GIVEN RECORDS:
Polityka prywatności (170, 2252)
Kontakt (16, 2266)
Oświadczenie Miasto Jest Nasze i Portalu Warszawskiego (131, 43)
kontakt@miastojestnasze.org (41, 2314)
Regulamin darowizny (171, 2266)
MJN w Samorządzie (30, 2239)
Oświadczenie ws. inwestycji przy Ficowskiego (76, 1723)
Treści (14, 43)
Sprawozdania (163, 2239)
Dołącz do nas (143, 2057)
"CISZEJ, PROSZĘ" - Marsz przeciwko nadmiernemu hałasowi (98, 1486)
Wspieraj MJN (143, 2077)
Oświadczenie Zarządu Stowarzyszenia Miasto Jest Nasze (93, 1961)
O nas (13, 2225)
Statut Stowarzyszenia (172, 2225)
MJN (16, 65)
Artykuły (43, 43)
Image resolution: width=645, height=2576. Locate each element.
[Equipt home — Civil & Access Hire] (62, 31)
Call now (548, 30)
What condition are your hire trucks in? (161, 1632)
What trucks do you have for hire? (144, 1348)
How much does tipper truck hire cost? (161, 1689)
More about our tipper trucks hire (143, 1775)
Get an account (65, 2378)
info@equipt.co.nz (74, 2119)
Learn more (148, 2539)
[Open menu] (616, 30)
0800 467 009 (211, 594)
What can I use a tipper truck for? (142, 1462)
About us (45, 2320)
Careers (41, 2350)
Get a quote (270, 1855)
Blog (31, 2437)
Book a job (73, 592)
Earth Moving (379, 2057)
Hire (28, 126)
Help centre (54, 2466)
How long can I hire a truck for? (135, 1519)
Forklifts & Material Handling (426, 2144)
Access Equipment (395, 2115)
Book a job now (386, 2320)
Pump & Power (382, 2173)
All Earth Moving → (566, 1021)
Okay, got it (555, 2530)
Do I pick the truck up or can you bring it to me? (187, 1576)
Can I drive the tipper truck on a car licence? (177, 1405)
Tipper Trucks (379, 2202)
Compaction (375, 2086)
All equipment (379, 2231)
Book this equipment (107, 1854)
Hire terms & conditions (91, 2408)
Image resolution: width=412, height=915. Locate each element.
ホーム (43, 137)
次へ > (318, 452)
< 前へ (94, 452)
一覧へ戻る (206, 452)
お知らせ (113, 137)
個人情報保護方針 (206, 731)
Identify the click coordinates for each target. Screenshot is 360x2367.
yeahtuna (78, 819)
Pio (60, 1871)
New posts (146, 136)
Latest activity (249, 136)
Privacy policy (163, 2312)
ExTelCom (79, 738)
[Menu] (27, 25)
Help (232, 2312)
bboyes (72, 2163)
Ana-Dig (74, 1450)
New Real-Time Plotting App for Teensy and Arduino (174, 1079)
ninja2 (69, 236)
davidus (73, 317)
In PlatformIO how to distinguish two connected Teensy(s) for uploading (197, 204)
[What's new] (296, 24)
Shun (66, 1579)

WHAT TO DO:
Your output is to be the lines of the listing, exact and complete, starting at the first and ending with the line that contains "Image resolution: width=645, height=2576.".

SOLUTION:
Polityka prywatności (170, 2252)
Kontakt (16, 2266)
Oświadczenie Miasto Jest Nasze i Portalu Warszawskiego (131, 43)
kontakt@miastojestnasze.org (41, 2314)
Regulamin darowizny (171, 2266)
MJN w Samorządzie (30, 2239)
Oświadczenie ws. inwestycji przy Ficowskiego (76, 1723)
Treści (14, 43)
Sprawozdania (163, 2239)
Dołącz do nas (143, 2057)
"CISZEJ, PROSZĘ" - Marsz przeciwko nadmiernemu hałasowi (98, 1486)
Wspieraj MJN (143, 2077)
Oświadczenie Zarządu Stowarzyszenia Miasto Jest Nasze (93, 1961)
O nas (13, 2225)
Statut Stowarzyszenia (172, 2225)
MJN (16, 65)
Artykuły (43, 43)
Image resolution: width=645, height=2576. Locate each element.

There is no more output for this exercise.